==== PROVIDED RECORDS ====

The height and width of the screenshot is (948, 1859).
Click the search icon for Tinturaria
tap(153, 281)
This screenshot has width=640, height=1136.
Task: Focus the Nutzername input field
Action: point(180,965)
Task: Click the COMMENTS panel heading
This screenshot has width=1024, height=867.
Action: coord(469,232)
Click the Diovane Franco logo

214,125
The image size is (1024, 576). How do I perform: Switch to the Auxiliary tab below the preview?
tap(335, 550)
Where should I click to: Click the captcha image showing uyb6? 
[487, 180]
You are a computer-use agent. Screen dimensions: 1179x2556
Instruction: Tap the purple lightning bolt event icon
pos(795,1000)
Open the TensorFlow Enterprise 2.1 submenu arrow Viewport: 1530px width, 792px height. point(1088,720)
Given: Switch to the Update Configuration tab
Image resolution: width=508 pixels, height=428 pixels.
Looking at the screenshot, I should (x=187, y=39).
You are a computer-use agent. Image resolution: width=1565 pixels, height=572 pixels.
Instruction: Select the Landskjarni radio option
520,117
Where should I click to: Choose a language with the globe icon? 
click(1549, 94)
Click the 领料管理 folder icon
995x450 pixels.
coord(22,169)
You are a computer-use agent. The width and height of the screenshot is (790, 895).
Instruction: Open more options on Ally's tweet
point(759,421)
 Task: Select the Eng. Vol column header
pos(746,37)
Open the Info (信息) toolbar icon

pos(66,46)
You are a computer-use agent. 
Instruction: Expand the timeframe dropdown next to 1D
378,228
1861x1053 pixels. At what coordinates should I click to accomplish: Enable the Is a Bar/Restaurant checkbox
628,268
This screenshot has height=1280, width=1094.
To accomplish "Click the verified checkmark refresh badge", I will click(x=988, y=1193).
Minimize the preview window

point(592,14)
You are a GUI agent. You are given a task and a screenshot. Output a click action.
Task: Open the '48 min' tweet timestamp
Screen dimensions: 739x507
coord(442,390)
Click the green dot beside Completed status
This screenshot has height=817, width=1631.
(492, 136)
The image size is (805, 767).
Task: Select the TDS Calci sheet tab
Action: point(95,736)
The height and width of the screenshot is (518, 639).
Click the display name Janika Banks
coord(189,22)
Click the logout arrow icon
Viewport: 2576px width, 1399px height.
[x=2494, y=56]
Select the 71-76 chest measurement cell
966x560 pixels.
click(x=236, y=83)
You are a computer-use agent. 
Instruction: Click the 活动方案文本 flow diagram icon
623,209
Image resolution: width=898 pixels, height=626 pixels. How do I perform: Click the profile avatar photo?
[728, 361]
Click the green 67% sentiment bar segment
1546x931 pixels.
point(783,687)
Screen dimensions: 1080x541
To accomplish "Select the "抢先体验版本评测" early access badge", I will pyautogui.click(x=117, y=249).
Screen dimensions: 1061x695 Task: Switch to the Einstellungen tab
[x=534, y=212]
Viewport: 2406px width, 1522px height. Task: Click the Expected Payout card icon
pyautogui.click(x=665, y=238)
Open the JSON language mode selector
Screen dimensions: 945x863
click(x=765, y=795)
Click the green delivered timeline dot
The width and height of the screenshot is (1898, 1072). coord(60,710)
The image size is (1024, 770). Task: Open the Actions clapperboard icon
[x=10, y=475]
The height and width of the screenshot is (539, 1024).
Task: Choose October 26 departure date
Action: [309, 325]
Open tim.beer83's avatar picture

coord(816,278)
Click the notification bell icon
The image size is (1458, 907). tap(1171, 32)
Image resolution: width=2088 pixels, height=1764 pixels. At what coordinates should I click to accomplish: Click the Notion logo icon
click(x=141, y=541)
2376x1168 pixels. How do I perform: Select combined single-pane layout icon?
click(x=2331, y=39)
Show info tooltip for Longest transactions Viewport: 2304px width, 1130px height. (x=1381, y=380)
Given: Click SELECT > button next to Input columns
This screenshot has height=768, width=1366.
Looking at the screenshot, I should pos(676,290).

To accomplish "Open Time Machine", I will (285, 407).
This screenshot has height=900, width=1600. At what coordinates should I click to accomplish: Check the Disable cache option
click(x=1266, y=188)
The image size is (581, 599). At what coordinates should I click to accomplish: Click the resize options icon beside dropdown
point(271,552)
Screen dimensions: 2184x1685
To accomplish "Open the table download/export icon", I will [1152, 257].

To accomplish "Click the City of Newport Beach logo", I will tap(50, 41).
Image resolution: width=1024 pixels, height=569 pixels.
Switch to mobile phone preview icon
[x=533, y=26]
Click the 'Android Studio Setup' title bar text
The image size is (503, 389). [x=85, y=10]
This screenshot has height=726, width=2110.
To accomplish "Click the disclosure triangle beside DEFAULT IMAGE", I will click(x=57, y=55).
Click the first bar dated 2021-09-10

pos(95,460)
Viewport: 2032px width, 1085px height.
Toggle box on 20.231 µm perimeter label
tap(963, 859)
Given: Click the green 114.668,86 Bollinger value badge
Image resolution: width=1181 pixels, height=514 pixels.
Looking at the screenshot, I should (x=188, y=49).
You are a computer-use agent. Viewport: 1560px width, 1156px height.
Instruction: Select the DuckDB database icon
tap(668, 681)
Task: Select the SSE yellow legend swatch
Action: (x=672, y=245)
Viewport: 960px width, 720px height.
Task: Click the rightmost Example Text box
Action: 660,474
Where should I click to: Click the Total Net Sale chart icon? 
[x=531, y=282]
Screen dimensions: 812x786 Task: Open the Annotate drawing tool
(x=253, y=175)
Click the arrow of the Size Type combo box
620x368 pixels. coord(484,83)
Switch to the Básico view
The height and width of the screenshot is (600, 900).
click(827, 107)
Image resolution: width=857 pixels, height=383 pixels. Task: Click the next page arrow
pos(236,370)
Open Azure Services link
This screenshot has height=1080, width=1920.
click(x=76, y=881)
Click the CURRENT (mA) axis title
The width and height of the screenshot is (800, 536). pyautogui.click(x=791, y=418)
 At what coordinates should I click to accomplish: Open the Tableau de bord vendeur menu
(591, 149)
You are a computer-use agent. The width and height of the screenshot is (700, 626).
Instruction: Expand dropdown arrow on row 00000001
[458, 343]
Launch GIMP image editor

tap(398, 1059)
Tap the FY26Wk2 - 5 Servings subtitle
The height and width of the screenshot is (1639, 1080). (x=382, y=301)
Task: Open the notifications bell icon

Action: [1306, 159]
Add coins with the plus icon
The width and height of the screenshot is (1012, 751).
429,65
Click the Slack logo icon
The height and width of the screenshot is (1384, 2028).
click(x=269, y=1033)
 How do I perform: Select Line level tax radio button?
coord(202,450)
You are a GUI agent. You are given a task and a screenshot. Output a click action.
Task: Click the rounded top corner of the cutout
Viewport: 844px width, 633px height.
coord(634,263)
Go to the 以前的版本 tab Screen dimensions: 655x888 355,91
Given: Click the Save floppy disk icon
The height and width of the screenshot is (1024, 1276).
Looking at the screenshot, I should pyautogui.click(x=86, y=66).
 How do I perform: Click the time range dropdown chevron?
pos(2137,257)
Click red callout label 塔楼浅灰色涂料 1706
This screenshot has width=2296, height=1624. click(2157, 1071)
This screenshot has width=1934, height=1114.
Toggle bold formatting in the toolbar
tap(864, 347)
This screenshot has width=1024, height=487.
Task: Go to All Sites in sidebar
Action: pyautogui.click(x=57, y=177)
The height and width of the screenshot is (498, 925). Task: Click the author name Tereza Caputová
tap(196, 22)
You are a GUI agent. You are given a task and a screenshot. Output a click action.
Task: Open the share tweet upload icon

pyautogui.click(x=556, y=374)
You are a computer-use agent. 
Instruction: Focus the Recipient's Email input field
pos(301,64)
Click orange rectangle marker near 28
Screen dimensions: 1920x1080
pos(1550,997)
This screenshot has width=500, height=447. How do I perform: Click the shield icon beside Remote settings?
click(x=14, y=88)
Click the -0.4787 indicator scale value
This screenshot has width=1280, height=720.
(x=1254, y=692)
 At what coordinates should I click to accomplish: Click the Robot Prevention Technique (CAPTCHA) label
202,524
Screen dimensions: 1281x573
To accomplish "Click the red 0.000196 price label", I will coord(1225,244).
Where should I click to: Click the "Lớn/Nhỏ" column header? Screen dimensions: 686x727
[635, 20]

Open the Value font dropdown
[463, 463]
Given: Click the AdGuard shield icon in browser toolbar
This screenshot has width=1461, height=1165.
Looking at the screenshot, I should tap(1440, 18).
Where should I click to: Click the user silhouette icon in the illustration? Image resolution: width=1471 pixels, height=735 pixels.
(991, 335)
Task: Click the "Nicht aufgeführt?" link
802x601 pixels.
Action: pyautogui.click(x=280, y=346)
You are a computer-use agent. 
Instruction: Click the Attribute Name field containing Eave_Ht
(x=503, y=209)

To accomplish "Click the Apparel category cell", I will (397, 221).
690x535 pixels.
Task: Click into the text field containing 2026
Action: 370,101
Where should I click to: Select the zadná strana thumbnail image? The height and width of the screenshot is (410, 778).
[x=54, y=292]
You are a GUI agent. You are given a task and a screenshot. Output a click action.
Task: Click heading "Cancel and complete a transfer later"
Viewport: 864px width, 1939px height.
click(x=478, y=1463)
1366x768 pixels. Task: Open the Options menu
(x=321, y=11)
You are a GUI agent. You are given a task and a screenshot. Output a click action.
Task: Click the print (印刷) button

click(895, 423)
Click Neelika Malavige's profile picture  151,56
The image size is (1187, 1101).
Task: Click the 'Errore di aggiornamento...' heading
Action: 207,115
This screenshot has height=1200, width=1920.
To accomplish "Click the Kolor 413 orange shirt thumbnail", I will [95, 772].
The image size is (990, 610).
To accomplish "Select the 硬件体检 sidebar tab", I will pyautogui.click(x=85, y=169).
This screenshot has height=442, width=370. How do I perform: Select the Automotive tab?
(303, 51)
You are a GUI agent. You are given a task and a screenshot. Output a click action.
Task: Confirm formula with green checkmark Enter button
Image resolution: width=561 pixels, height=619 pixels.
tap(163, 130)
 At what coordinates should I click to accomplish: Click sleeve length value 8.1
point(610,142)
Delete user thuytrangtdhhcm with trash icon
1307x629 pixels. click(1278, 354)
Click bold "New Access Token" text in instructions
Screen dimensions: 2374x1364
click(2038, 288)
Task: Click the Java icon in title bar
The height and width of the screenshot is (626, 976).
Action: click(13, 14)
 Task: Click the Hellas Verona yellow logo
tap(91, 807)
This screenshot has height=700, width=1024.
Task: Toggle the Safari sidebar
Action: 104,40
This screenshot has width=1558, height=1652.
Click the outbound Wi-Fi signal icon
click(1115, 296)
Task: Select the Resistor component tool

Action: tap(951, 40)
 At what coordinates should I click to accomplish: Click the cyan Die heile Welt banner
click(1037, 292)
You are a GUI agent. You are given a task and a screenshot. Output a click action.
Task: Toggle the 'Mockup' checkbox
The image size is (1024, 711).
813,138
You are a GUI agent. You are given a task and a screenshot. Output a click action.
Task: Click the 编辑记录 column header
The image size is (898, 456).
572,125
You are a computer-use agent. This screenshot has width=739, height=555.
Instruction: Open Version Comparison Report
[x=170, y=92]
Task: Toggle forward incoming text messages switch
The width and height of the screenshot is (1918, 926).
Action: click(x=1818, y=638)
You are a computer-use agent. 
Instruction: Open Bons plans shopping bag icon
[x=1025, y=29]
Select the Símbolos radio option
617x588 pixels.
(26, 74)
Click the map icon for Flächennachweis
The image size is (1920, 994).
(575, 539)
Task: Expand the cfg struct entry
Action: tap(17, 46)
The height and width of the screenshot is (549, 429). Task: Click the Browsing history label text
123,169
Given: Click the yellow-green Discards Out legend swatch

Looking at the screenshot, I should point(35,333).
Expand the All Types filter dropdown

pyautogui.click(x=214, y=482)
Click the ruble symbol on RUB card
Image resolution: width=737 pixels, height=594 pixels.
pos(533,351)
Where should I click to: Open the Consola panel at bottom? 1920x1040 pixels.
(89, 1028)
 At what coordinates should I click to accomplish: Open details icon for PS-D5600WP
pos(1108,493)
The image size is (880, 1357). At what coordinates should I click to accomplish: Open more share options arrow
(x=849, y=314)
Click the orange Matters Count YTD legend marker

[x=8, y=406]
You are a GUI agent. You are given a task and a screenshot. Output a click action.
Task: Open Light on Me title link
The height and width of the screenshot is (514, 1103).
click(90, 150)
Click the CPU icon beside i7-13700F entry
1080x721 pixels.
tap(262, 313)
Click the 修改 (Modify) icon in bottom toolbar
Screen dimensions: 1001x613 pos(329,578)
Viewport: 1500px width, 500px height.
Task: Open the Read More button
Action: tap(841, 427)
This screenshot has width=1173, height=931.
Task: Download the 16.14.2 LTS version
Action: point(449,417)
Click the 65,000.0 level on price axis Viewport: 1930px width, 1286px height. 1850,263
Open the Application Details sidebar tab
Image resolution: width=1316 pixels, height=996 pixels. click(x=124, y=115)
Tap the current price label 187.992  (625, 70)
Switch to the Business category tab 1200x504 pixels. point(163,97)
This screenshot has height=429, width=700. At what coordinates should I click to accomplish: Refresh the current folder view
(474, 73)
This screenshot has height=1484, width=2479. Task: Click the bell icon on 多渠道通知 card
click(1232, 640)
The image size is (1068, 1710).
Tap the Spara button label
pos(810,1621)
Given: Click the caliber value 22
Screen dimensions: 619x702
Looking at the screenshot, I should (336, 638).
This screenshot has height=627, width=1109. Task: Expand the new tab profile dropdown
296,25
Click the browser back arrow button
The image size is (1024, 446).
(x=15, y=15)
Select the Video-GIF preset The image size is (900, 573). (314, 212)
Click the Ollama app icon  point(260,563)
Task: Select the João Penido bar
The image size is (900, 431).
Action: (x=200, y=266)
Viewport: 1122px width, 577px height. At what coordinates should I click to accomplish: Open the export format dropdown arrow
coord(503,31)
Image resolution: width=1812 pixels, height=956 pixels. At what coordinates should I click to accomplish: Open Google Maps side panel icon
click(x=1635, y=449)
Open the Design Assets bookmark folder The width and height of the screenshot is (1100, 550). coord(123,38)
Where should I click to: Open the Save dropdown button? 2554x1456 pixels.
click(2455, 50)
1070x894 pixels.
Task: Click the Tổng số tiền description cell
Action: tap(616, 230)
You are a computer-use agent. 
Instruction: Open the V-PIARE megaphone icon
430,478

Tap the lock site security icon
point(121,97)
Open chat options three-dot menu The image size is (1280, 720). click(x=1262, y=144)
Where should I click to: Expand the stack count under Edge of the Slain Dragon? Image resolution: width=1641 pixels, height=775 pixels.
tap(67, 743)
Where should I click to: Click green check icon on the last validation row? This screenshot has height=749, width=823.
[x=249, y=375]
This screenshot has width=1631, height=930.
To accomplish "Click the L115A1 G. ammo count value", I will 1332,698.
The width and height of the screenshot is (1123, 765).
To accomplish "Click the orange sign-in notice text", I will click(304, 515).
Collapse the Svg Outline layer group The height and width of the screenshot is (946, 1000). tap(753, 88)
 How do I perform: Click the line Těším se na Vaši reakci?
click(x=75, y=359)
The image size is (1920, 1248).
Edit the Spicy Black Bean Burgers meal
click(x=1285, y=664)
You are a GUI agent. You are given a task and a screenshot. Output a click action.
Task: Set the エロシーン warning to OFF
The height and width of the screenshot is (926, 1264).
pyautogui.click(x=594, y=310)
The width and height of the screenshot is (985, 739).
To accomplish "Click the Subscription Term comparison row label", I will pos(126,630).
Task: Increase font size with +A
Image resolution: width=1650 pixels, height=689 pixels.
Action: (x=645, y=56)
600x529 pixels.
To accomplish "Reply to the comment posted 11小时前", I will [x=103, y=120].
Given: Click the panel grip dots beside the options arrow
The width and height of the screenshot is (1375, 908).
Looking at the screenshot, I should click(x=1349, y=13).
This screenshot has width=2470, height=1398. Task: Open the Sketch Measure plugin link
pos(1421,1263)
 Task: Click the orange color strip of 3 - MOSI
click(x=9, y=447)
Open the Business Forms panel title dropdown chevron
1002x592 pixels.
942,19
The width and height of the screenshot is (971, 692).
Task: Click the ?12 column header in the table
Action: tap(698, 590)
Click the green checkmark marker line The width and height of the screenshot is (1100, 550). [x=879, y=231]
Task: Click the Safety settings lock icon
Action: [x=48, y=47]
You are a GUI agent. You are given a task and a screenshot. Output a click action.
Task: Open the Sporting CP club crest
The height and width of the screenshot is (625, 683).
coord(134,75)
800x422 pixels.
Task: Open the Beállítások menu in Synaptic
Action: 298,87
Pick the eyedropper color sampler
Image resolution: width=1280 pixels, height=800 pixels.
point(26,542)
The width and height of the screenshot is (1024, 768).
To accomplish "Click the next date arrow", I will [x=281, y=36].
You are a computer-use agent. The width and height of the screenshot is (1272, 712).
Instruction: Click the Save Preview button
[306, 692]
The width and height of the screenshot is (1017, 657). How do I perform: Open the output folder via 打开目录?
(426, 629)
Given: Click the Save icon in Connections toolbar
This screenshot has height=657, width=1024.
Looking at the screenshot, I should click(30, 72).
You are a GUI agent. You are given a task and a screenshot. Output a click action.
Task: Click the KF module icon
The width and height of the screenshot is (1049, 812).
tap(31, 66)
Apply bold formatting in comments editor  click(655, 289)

====

### WHAT YOU WILL DO
Rewrite the lines that begin at the one containing "Open the Application Details sidebar tab" and stop after the one containing "coord(503,31)", replacing "tab" with "panel" and leaving everything else unchanged.

### EXERCISE OUTPUT
Open the Application Details sidebar panel
Image resolution: width=1316 pixels, height=996 pixels. click(x=124, y=115)
Tap the current price label 187.992  (625, 70)
Switch to the Business category panel 1200x504 pixels. point(163,97)
This screenshot has height=429, width=700. At what coordinates should I click to accomplish: Refresh the current folder view
(474, 73)
This screenshot has height=1484, width=2479. Task: Click the bell icon on 多渠道通知 card
click(1232, 640)
The image size is (1068, 1710).
Tap the Spara button label
pos(810,1621)
Given: Click the caliber value 22
Screen dimensions: 619x702
Looking at the screenshot, I should (336, 638).
This screenshot has height=627, width=1109. Task: Expand the new panel profile dropdown
296,25
Click the browser back arrow button
The image size is (1024, 446).
(x=15, y=15)
Select the Video-GIF preset The image size is (900, 573). (314, 212)
Click the Ollama app icon  point(260,563)
Task: Select the João Penido bar
The image size is (900, 431).
Action: (x=200, y=266)
Viewport: 1122px width, 577px height. At what coordinates should I click to accomplish: Open the export format dropdown arrow
coord(503,31)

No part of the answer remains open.